# Tune Hubs Really Worth It?



## myitch (Apr 19, 2009)

They are nice hubs no doubt, and I guess whether or not it's worth it is all up to the buyer. But for that extra $$ are they that much more durable than say, DT Swiss hubs or the new Dura Ace (But these being so new,durability is yet to be tested)?

Smoothness of the bearings is a plus too. But really now, if one wheel rolls better on a workstand than another when freewheeling, I seriously doubt it'll ever be enough to make a performance difference when riding. Unless that smoothness translates to less wear on the bearings and increased durability. Now we're talking.

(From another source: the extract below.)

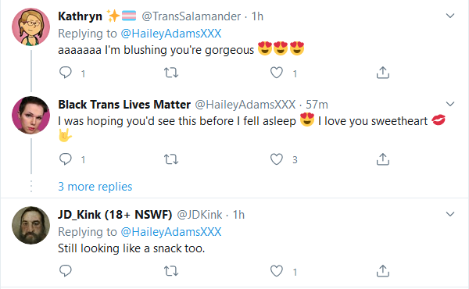Open the chevron menu on the 57m tweet
This screenshot has width=469, height=289.
click(x=450, y=104)
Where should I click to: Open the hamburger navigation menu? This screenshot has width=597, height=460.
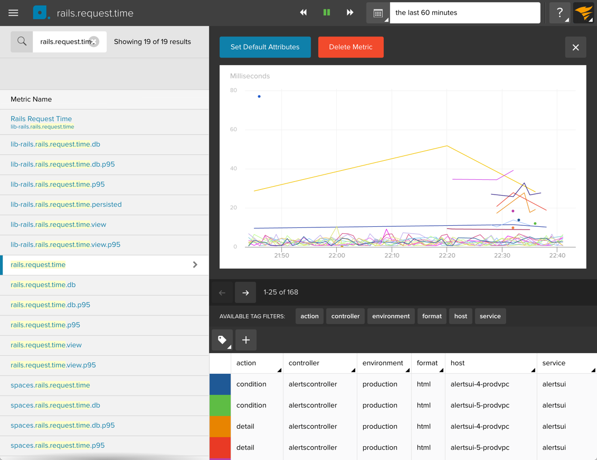(13, 13)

I read somewhere that Tune seals aren't the greatest, but are they only worse than all other? I intend to ride them in the rain and need tight seals.

That being said, a wheelset with these gorgeous bling hubs is looking quite tempting....sort of a Pavlovian response let's say.

Experiences to share anyone?


----------



## Zen Cyclery (Mar 10, 2009)

I have a set and I love them. No bearing issues for me and non that any of my customers have complained of. They are stiff, durable, and light. They cost less than 240s and they build stiffer wheels because the flanges are wider. They are even lighter than the 190s. They are my favorite high end hubs. If you are not looking to spend that kind of $$ though then get yourself some White Industries hubs. They are just as stiff and durable but considerably less expensive.


----------



## Rubber Lizard (May 10, 2007)

For ultra bling lightweight hubs look at the Extralight brand. Similar in weight as the Tune hubs. 
But there is no real reason to get anything fancier than a White Industries or Dura-Ace hub. Mega fancy hubs won't do anything better than the above choices other than weighing marginally less. 
Since the new 7900 series Dura-Ace hub is essentially a venerable 7700 rebadged with a 970 XTR freehub body on it, you won't have any durability issues.


----------



## spinwax (Nov 28, 2007)

I had a set of Mig 45/Mag180s laced to a set of KinLin Nio30s. Beautiful, light clinchers, but I hated the hubs. I thought the bearings were unsually rough and the rear hub has no knurling so it would slip in the rear dropout. 

Not that it is a bad thing, but the freehub on the Tune rear was by far the loudest I have ever heard. 

I would run White, DA, or DT over a Tune hub any day. Hell, I like my Joy Tech hubs in my Reynolds 66 Carbons better than the Tune hubs. 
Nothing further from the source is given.